Legislation builds on Utah’s efforts as the Great Salt Lake hit historically low water levels earlier this month
Washington, D.C. – Today, Reps. Burgess Owens (UT-04) and Chris Stewart (UT-02) introduced the Great Salt Lake Recovery Act, legislation to study historic drought conditions and protect the long-term health of the Great Salt Lake in Utah. Earlier this month, the Great Salt Lake dropped to its lowest level on record for the second time in a year, posing a threat to Utah’s environment and economy. This legislation builds on conservation actions taken by the Utah legislature in the 2022 legislative session, including the designation of $40 million for the Great Salt Lake watershed enhancement program. Sen. Mitt Romney (R-UT) introduced companion legislation in the Senate.
“The Great Salt Lake is integral to Utah’s ecosystem and landscape,” said Rep. Owens. “Historic drought conditions have threatened this treasure, and time is running out. I am proud to support the Great Salt Lake Recovery Act because it is a crucial step to understanding and protecting this fragile resource.”

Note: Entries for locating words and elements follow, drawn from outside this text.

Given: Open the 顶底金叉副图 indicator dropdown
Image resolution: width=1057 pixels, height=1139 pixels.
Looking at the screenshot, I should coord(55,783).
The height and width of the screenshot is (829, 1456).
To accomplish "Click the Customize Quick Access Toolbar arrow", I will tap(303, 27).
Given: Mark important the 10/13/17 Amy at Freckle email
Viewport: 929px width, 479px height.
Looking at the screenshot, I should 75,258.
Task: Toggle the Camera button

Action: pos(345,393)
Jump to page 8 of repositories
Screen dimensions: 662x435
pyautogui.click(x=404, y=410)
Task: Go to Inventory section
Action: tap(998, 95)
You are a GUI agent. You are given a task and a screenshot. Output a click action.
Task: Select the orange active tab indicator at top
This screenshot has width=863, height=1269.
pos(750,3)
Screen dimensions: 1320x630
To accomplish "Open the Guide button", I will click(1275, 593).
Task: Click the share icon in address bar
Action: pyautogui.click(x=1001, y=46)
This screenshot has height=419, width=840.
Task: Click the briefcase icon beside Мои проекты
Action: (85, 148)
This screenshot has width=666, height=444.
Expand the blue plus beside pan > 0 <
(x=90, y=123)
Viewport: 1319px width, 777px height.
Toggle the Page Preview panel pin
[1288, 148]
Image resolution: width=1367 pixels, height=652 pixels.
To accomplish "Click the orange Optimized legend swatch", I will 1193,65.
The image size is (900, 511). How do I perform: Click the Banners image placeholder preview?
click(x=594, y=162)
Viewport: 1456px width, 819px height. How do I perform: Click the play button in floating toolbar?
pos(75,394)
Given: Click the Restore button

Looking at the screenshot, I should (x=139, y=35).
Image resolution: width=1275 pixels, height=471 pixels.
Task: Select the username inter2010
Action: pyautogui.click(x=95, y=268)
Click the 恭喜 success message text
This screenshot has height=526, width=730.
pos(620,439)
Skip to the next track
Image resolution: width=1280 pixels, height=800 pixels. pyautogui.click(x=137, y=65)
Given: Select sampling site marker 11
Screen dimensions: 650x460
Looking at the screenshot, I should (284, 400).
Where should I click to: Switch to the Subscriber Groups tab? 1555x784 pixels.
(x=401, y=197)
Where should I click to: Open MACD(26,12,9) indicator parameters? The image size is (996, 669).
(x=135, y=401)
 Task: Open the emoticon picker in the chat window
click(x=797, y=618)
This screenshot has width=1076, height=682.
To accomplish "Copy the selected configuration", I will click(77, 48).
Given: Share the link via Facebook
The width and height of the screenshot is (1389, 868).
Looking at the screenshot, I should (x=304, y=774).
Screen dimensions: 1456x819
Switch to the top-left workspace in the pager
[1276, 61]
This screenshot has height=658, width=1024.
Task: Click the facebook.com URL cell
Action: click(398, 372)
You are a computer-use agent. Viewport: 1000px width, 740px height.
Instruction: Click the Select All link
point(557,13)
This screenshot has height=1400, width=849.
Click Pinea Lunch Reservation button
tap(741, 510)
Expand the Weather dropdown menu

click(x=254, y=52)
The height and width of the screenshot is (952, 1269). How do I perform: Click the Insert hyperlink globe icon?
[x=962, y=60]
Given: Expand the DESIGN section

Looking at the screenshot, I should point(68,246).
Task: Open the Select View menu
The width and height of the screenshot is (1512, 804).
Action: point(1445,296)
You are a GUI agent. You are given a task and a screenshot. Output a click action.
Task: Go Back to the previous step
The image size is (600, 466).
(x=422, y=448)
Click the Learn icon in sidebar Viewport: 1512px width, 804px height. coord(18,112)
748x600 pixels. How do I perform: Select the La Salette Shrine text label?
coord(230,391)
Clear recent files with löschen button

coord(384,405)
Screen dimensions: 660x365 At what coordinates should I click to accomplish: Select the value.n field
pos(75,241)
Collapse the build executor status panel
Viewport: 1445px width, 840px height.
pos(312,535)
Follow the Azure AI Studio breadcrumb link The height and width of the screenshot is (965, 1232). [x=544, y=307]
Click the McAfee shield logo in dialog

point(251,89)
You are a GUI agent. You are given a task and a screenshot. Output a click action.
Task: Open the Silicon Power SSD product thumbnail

“The Great Salt Lake is synonymous with the Beehive State,” said Congressman Stewart. “And it’s our responsibility to ensure this staple of our community is maintained, preserved, and protected for the people of Utah. This month, the lake dropped to its lowest level ever—a grim milestone to the wildlife, people, and industries along its receding shores. State and local officials are hard at work to save the lake and support those who rely on it, but reversing this trend will take a collective effort. This legislation is a great first step toward finding a solution, but our work is far from over.”
The Great Salt Lake Recovery Act builds on Utah’s efforts to address the historic drought conditions of the Great Salt Lake and other saline lakes in the Great Basin by:
- Authorizing the U.S. Army Corps of Engineers to carry out a program to monitor and assess the water availability and conditions of saline lakes in the Great Basin, including the Great Salt Lake, in order to help inform management and conservation activities for these ecosystems. The Corps will coordinate with relevant federal and state agencies, tribes, local governments, and nonprofits to implement the program. The bill authorizes $10,000,000 for this program.
- Authorizing a feasibility study on addressing drought conditions in the Great Salt Lake, which may include an identification of any potential technologies—including pipelines, coastal desalination plants, and canal reinforcement—capable of redirecting water sources and necessary permitting to redirect water sources across state borders.